Ag department tracks the spotted lanternfly
Butler County and the rest of Western Pennsylvania remain free of the destructive spotted lanternfly.
Native in China, India and Vietnam, the spotted lanternfly was first found in southeastern Pennsylvania in Berks County in 2014.
The invasive plant hopper feeds on tree fruit, grapes, hops and the sap of grapevines and hardwood trees like red and silver maple, birch and black walnut.
Adults are about an inch long and a half-inch wide. They have black bodies and red rear wings.
The state Department of Agriculture, which tracks the lanternfly with help from the Penn State Extension and treats populations of the insect, is asking hunters to report sightings of egg masses or dead adult insects they find and to collect and submit them if possible.

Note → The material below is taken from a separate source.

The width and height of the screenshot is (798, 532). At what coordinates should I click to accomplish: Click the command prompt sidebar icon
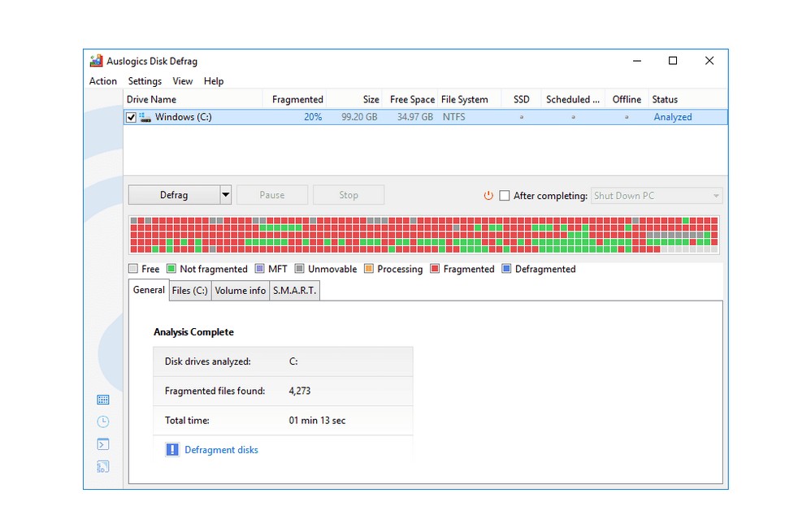click(103, 444)
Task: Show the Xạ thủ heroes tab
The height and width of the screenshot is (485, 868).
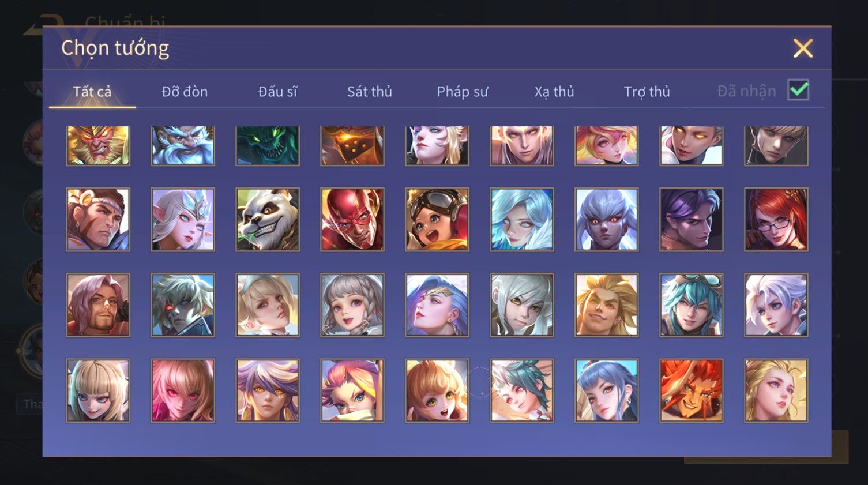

Hundreds of reports of suspect egg masses or insects were made from areas outside of the 13-county lanternfly quarantine zone in southeastern Pennsylvania, but none of the reports from Western Pennsylvania turned out to be lanternflies or their eggs.
Adult lanternflies were found in a few eastern counties and the closest one was in central Pennsylvania.
“We have not found lanternfly in the western part of the state. The closest was a dead one in Centre County. It looks like that's as far west,” said Heather Leach, a Penn State Extension lanternfly specialist. “I think we got 562 calls to our call center from outside out quarantine zone.”
The reports were about isolated adult insects, said Shannon Powers, department spokesman. No infestations were found outside of the zone, she said.
The department sends a team of experts to investigate when adult lanternflies are suspected outside of the zone.
If the insect is proven to be a lanternfly, the finding is labeled a regulatory incident, Powers said.
Regulatory incidents are declared anytime the existence of invasive insect or plant is confirmed, she said.
“The vast majority of those reports from outside the quarantine zone were negative. There are other reports of isolated insects — adults found outside zone — but not infestations. Those sites will be tracked for several years,” Powers said.
Many reports are photographs people take of dead adult insects, but a lot of those photos are of black and red insects that resemble the lanternfly.
“Sometimes it's clearly not a spotted lanternfly, just a black and red insect. We've had a lot of those reports,” Powers said.
Leach said hunters provide more sets of eyes in the woods to look for the lanternfly and egg masses, which can be difficult to detect.
“Egg masses blend in. They look like a smear of mud on hard surfaces like trees and houses,” Leach said.
The smears measure 1 to 1.5 inches long and look like gray putty, she said.
The Department of Agriculture created regulations and recommendations aimed at helping homeowners and businesses in the zone prevent lanternflies from spreading out of the quarantine zone.
Lanternfly populations have also been found in New York, New Jersey, Delaware and Maryland.